Bumping the the NFS socket buffer to 65536 solves the issue for me.

herveguetin commented 1 year ago

Same issue with a Magento 2 project using huge amount of Composer dependencies. Using wsize=65536,rsize=65536 fixed the issue. Once YAML file is updated, do not forget to:

  1. docker compose down
  2. docker volume rm [NFSMOUNT_VOLUME_NAME]
  3. docker-compose up -d
noud-github commented 1 year ago

@Krilo89

actually, it was down to experience in DevOps for more than 2 decades , cannot find the git issue, but there was a vertura/docker/nfs issue where someone mentioned that running NFS on one laptop and docker on the other did not have the issue. That reminded me of a 2 decade old issue on windows where the mtu size was not respected/applied by the local interface (lo) breaking iSCSI on a local system so I actually only googled on NFS and packet size to find the solution

[edit]the working cross mac came from this tread: https://github.com/drud/ddev/issues/4122#issuecomment-1294862469

noud-github commented 1 year ago

@Carpenter0100 see above

docker-robott commented 1 year ago

There hasn't been any activity on this issue for a long time. If the problem is still relevant, mark the issue as fresh with a /remove-lifecycle stale comment. If not, this issue will be closed in 30 days.

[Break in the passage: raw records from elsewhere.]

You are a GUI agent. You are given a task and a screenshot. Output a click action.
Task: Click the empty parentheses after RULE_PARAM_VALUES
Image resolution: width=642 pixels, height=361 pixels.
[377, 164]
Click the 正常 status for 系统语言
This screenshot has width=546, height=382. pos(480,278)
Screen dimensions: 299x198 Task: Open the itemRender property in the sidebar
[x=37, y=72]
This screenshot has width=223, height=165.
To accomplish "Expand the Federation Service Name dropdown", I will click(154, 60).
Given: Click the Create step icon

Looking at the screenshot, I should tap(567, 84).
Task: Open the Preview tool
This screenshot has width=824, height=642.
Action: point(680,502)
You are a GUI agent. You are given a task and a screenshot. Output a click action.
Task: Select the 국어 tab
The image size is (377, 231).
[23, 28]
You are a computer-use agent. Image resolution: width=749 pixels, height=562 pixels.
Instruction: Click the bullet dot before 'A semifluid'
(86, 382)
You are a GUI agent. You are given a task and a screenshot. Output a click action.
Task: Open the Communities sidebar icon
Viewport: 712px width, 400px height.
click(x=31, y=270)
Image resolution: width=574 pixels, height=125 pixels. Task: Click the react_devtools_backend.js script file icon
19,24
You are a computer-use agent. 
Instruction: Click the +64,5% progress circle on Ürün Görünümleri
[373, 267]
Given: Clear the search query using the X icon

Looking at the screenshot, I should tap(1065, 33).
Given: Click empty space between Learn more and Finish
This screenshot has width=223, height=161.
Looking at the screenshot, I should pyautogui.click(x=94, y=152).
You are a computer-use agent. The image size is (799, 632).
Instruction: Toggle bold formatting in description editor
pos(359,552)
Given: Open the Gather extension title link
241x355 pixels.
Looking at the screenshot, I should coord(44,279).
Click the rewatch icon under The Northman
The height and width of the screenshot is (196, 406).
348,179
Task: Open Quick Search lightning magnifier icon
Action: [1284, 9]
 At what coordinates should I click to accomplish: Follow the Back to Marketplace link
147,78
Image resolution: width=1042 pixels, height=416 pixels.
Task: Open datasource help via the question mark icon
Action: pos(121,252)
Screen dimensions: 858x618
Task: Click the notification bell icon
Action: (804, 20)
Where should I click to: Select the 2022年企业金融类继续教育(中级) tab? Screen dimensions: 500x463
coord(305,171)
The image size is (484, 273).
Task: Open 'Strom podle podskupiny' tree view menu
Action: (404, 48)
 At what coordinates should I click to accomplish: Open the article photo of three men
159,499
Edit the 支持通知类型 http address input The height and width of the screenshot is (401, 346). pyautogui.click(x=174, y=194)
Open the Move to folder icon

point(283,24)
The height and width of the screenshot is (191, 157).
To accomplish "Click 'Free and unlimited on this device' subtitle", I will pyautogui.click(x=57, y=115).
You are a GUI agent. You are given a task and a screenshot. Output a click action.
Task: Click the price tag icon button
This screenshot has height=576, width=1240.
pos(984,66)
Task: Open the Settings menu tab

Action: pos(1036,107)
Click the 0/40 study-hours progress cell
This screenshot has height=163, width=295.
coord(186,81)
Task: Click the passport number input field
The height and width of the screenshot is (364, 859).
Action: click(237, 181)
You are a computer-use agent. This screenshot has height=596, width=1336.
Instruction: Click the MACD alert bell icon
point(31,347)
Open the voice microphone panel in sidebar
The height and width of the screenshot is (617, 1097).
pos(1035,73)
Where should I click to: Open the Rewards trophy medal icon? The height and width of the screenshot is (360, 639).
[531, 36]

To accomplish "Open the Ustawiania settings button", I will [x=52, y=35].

Prevent issues from auto-closing with a /lifecycle frozen comment.

/lifecycle stale

karlshea commented 1 year ago

/remove-lifecycle stale /lifecycle frozen

There are workarounds, but with out of the box defaults it's broken. If anyone from the Docker org bothered replying to shed any light on this situation maybe it could move more towards "fixed".

colradec commented 1 year ago

Has anybody encountered a drastic decrease in performance (both r/w) of nfs mounts in 13.4? Installing our CI takes over ~40 minutes instead of ~5 (both M1 and M1 Pro)

I was debugging if the docker version caused this, however with another Mac with 13.3.1 no performance issues were noticeable.

To all of you, do NOT update to 13.4! The VirtIO FS does not have any performance issues but this problem #6820 seems to be present.